Donovan                 Expires November 20, 2016               [Page 6]
Internet-Draft   Diameter Agent Overload and Peer Report        May 2016

                                +---+     +---+   +-+
                              --|a11|-----|a21|---|s|
                         +-+ /  +---+ \ / +---+\ /+-+
                         |c|-          x        x
                         +-+ \  +---+ / \ +---+/ \+-+
                              --|a12|-----|a22|---|s|
                                +---+     +---+   +-+

                                 Figure 5

   Handling of overload of one or both of agents a11 or a12 in this case
   is equivalent to that discussed in section 2.2.

   Overload of agents a21 and a22 must be handled by the previous hop
   agents.  As such, agents a11 and a12 must handle the overload
   mitigation logic when receiving an agent overload report from agents
   a21 and a22.

   The handling of peer overload reports is similar to that discussed in
   section 2.2.  If the overload can be addressed using diversion then
   this approach should be taken.

   If both of the agents have requested a reduction in traffic then the
   previous hop agent must start throttling the appropriate number of
   transactions.  When throttling requests, an agent uses the same error
   responses as defined in the base DOIC specification [RFC7683].

3.2.  Diameter Endpoint Use Cases

   This section outlines use cases for the peer overload report
   involving Diameter Clients and Diameter Servers.

3.2.1.  Hop-by-hop Abatement Algorithms

   It is envisioned that abatement algorithms will be defined that will
   support the option for Diameter Endpoints to send peer reports.  For
   instance, it is envisioned that one usage scenario for the rate
   algorithm, [I-D.ietf-dime-doic-rate-control], which is being worked
   on by the DIME working group as this document is being written, will
   involve abatement being done on a hop-by-hop basis.
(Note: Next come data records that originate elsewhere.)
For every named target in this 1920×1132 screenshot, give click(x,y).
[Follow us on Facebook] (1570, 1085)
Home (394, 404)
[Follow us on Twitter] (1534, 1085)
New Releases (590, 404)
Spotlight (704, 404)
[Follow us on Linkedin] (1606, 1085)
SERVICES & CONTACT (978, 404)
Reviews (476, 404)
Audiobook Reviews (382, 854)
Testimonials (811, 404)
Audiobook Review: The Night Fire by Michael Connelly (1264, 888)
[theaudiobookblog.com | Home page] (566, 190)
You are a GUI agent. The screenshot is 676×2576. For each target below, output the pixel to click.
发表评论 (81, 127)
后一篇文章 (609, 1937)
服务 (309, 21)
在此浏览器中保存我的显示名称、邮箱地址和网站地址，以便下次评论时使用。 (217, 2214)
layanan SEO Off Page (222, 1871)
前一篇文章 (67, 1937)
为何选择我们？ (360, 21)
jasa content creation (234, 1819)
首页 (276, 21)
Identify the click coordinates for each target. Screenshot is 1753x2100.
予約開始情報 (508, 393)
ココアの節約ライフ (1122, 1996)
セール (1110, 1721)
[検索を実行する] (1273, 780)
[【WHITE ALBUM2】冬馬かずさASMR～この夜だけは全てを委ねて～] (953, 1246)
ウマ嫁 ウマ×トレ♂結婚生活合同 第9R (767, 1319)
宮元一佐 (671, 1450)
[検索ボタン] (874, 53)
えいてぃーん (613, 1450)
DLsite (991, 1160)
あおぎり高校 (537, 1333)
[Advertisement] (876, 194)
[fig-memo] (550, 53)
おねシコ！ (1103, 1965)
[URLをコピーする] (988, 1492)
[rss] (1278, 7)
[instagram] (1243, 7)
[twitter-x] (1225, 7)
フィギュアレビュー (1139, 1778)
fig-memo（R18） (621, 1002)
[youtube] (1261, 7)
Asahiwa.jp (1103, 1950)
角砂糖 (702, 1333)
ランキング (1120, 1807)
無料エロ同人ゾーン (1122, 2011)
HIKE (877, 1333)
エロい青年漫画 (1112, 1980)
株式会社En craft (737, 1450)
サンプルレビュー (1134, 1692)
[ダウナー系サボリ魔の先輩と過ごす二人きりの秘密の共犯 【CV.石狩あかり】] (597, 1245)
   This rate deployment scenario would involve Diameter Endpoints
   generating peer reports and selecting the rate algorithm for
   abatement of overload conditions.

Donovan                 Expires November 20, 2016               [Page 7]
Internet-Draft   Diameter Agent Overload and Peer Report        May 2016

4.  Interaction Between Host/Realm and Peer Overload Reports

   It is possible that both an agent and an end-point in the path of a
   transaction are overloaded at the same time.  When this occurs,
   Diameter entities need to handle both overload reports.  In this
   scenario the reacting node should first handle the throttling of the
   overloaded host or realm.  Any messages that survive throttling due
   to host or realm reports should then go through abatement for the
   peer overload report.

5.  Peer Report Behavior

   This section defines the normative behavior associated with the Peer
   Report extension to the DOIC solution.

5.1.  Capability Announcement

5.1.1.  Reacting Node Behavior

   When sending a Diameter request a DOIC node that supports the
   OC_PEER_REPORT feature MUST include an OC-Supported-Features AVP with
   an OC-Feature-Vector AVP with the OC_PEER_REPORT bit set.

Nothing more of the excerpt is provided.